▶ **Given information**:
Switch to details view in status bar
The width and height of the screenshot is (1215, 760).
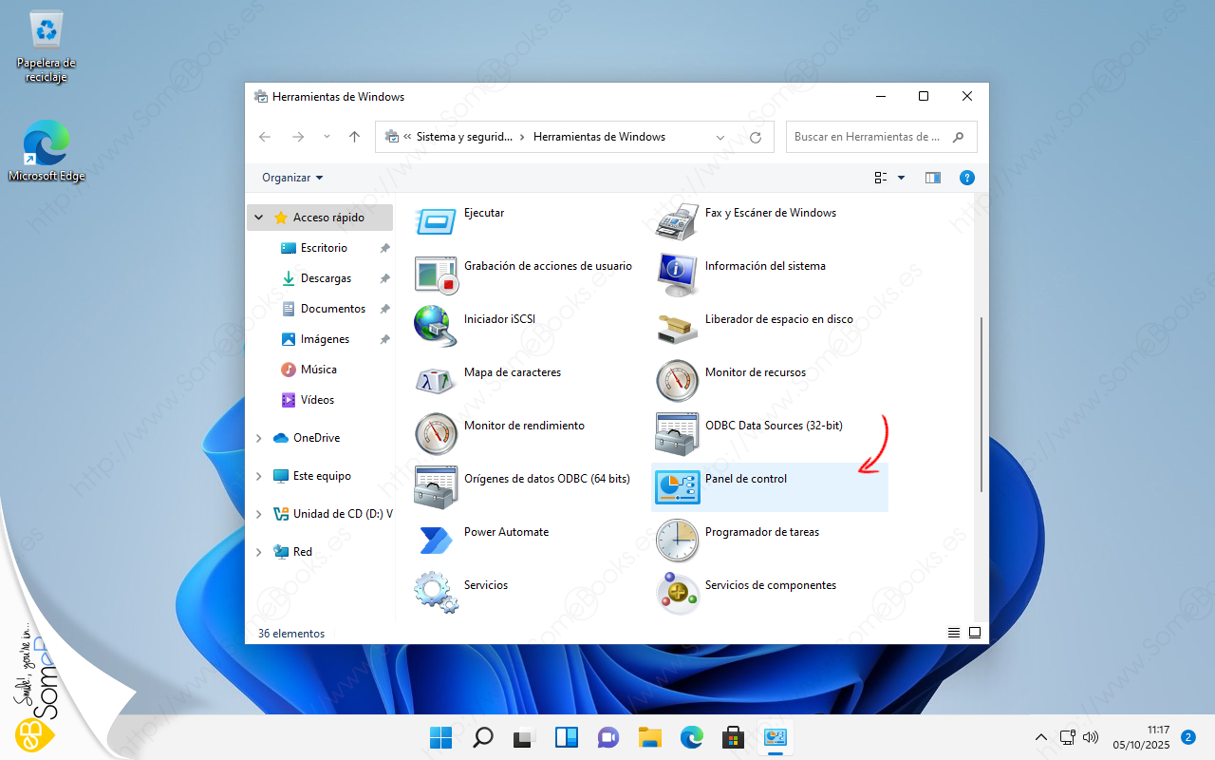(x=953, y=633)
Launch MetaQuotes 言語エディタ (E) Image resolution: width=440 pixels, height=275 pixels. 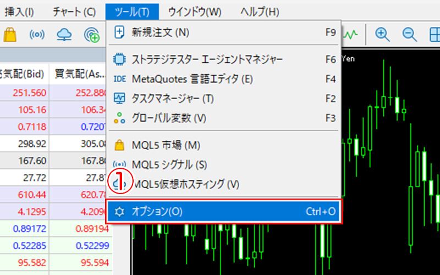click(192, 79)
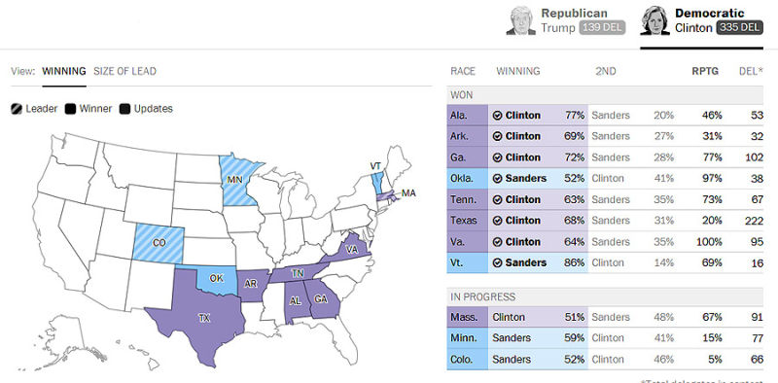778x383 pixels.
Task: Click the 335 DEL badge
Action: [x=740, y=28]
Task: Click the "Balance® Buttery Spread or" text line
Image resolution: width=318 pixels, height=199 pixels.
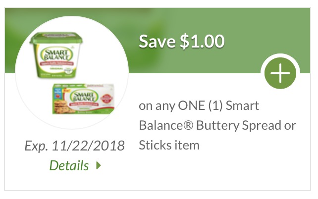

--

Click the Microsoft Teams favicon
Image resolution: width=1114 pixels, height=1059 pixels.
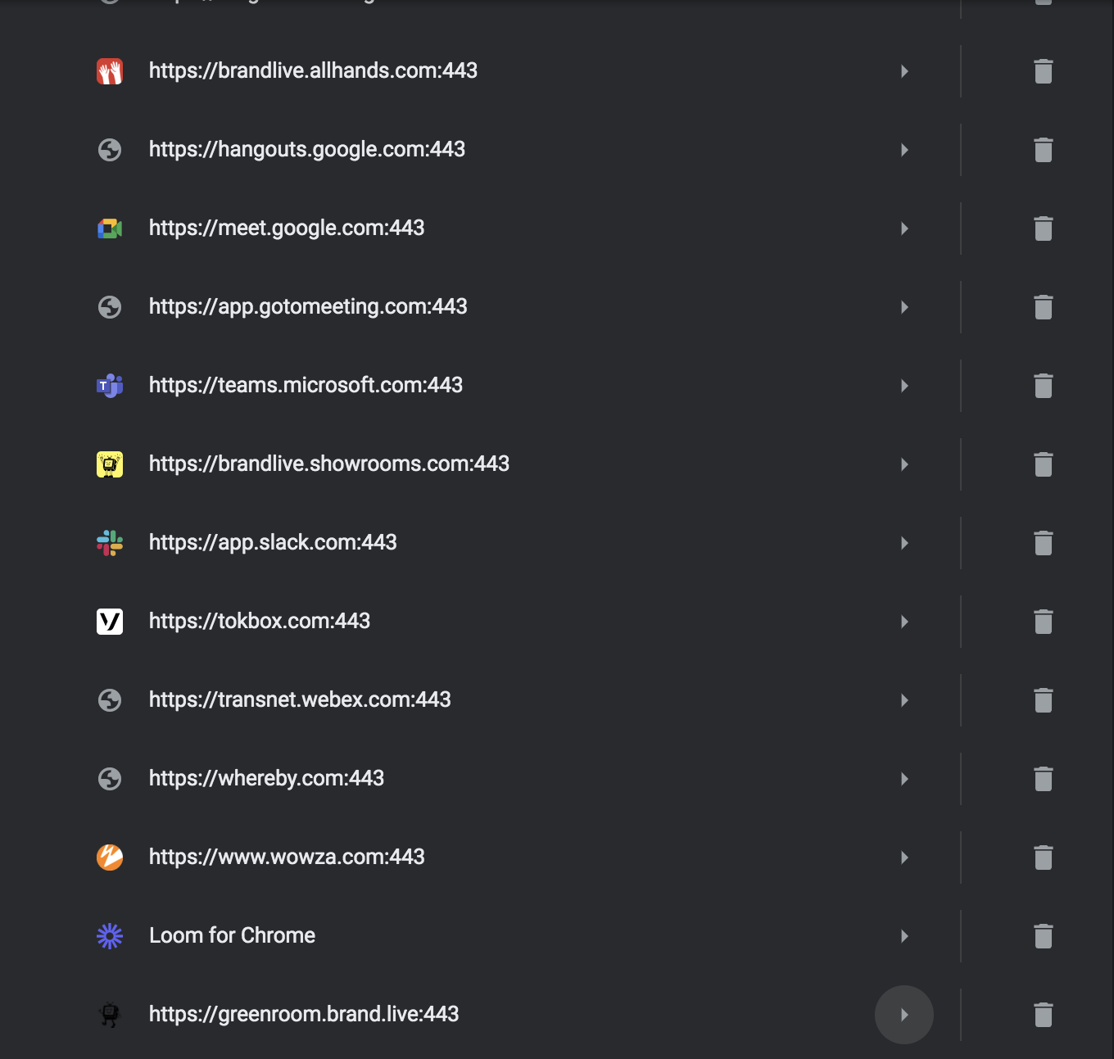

==

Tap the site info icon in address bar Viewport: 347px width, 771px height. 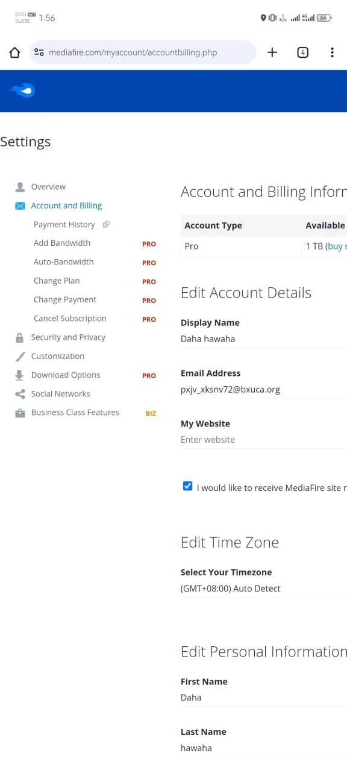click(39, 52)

▶ **What to do**:
All lines in the listing above between the line with "Click the Microsoft Teams favicon" and the line with "Image resolution: width=1114", inclusive, should be set down exactly, and no line outside that range.

▶ **Answer section**:
Click the Microsoft Teams favicon
Image resolution: width=1114 pixels, height=1059 pixels.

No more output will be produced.